A central notion in the concept of virtual work (appendix 1) is that both the external force and displacement quantities and the internal tension and elongation quantities are related to each other in the sense that the product of corresponding variables represents a quantity of work. If a single force P acts at a joint, the ‘corresponding’ measure of displacement of the joint is the component of the displacement in the (positive) direction of the line of action of the force. More generally, if the components of a force are specified, say U, V, W, in mutually perpendicular directions, the ‘corresponding’ displacements are the components of displacement u, v, w in the same directions; and the appropriate (scalar) work product is simply Uu + Vv + Ww.

We are not, however, limited to discussion of loads on structures in terms of force as such.
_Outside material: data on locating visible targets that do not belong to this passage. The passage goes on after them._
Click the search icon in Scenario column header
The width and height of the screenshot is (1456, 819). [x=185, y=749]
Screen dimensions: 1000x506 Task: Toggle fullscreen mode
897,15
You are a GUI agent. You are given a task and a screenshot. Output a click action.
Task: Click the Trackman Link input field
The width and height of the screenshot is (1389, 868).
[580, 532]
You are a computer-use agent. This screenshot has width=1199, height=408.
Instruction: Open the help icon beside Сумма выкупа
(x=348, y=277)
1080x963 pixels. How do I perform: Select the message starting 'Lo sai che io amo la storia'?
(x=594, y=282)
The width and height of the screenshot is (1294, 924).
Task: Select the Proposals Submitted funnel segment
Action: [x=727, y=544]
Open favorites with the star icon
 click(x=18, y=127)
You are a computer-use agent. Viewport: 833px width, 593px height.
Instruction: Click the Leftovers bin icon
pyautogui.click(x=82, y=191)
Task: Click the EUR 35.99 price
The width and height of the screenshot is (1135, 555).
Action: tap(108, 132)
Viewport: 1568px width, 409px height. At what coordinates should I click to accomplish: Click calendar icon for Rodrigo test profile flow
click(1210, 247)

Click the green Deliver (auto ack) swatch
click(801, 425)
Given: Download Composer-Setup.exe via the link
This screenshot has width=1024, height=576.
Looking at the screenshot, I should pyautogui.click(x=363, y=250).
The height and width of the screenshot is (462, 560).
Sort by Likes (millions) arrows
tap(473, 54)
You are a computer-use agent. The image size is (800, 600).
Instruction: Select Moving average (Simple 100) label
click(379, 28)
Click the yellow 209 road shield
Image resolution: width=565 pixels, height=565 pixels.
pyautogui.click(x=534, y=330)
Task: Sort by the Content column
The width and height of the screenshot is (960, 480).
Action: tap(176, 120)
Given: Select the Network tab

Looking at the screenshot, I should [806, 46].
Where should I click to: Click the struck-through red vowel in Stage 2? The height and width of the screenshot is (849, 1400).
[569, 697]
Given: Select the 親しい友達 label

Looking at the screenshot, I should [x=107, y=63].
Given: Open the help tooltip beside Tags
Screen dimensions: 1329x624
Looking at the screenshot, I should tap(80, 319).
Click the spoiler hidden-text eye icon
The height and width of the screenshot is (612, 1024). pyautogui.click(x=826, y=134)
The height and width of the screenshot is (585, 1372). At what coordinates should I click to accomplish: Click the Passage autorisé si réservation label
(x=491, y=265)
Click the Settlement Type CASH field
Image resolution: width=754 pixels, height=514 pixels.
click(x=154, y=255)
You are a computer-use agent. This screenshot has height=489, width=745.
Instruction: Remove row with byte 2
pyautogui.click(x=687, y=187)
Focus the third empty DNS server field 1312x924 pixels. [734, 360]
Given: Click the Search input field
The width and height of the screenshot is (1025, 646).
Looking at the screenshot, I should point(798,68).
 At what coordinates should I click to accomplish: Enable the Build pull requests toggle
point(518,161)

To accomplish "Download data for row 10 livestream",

A structure may be loaded by a couple, for which the corresponding displacement is an angle of rotation (measured in radians); or a pressure, for which the corresponding displacement is a ‘swept volume’; or a uniform line load, for which the corresponding displacement is a ‘swept area’.

In relation to internal variables we saw in appendix 1 that we must multiply the tension in a bar by the elongation in order to obtain the appropriate work quantity. For a uniform bar of length L and cross-sectional area A, precisely the same quantity would be obtained by evaluating σ∈V, where σ = T/A is the tensile stress, ∈ = e/L is the tensile strain and V = AL is the volume of the bar.